During cross-examination, Kwacala asked Tanisha if she and Greg had any problems with Tim between 2019 and 2023, to which Tanisha answered “no.” Kwacala also pointed out that Tim had been employed at Bower until he was fired following his October 2023 arrest, to which she replied affirmatively and he also asked Tanisha if she had personally witnessed the changes in his behavior prior to him living with her family.

“I saw it once on my own. His wife had told me this was going on all the time,” she said.

Kwacala also asked Smith’s sister if she saw her brother on a regular basis prior to him moving in with her family, to which Tanisha explained she had no real contact with him between 2019 and 2023. Kwacala also asked Tanisha if she loved her brother, to which she replied, “very much.” He also asked if she wanted to see her brother convicted of murder.

“No, but it is what it is,” she concluded. Greg Malone’s testimony was similar to his wife’s, adding under questioning by McClintock that his friend’s and brother-in-law’s behavior got increasingly worse when he lived with them.

“I’ve never seen him this way before 2023,” Greg said. “I don’t know what happened to him. It wasn’t the Tim I knew.”

During the final day of the trial, Wednesday, Aug. 27, McClintock called forensic and clinical psychologist Dr. Amy Louck Davis to the witness stand.

“I looked at the course of events before, during and after November 8, 2023. The diagnosis of schizophrenia requires two or more criteria, such as delusions, hallucinations, false perceptions, aggression, erratic behavior and more. I also looked at the significant duration of symptoms, and Mr. Smith had more than six months of continuous symptoms,” she testified. “For an insanity defense, the law requires one to have a mental deficit and not understand what he did was criminal. Mr. Smith meets the defense of not guilty by reason of insanity.”

In his cross-examination, Kwacala asked Louck Davis if she had reviewed the report from Dr. Sudarshan Suneja, a psychologist at the Chester facility where Smith was held January-July 2024, in which she replied, yes.

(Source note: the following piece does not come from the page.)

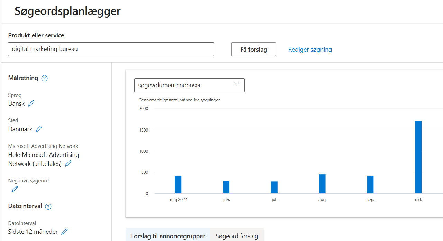Click the pencil under Negative søgeord
The width and height of the screenshot is (443, 241).
pos(15,189)
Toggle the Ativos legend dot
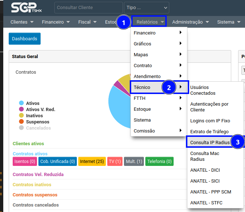This screenshot has width=245, height=212. click(21, 103)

In Suneja’s report, he wrote that Smith was not on medication for any mental illnesses, was well-groomed, was going to the dining hall regularly, showed no signs of aggression, no restraints were ever used and was determined fit to stand trial. Kwacala also asked why she used the testimony and report from Dr. Eckert, who only interviewed Mr. Smith for 30 minutes in January 2024, instead of the doctor and hospital report from Chester.

“I didn’t think it was helpful because I consider a bigger picture and longer timeframe,” she told the court. “I appreciate that the doctor didn’t feel he was schizophrenic, but felt he had resolved, which was typical of the disease. Dr. Suneja was determining fitness to stand trial, and not Tim Smith’s psychotic diagnosis. I felt Dr. Eckert’s interview was more relative to the timeline.”

Kwacala also asked the doctor if she had reviewed any video at the time of incident with Smith, or if she had watched any video of his interviews during the time of the incident, to which she replied “no” to both questions.

Louck Davis’ testimony concluded witness testimony.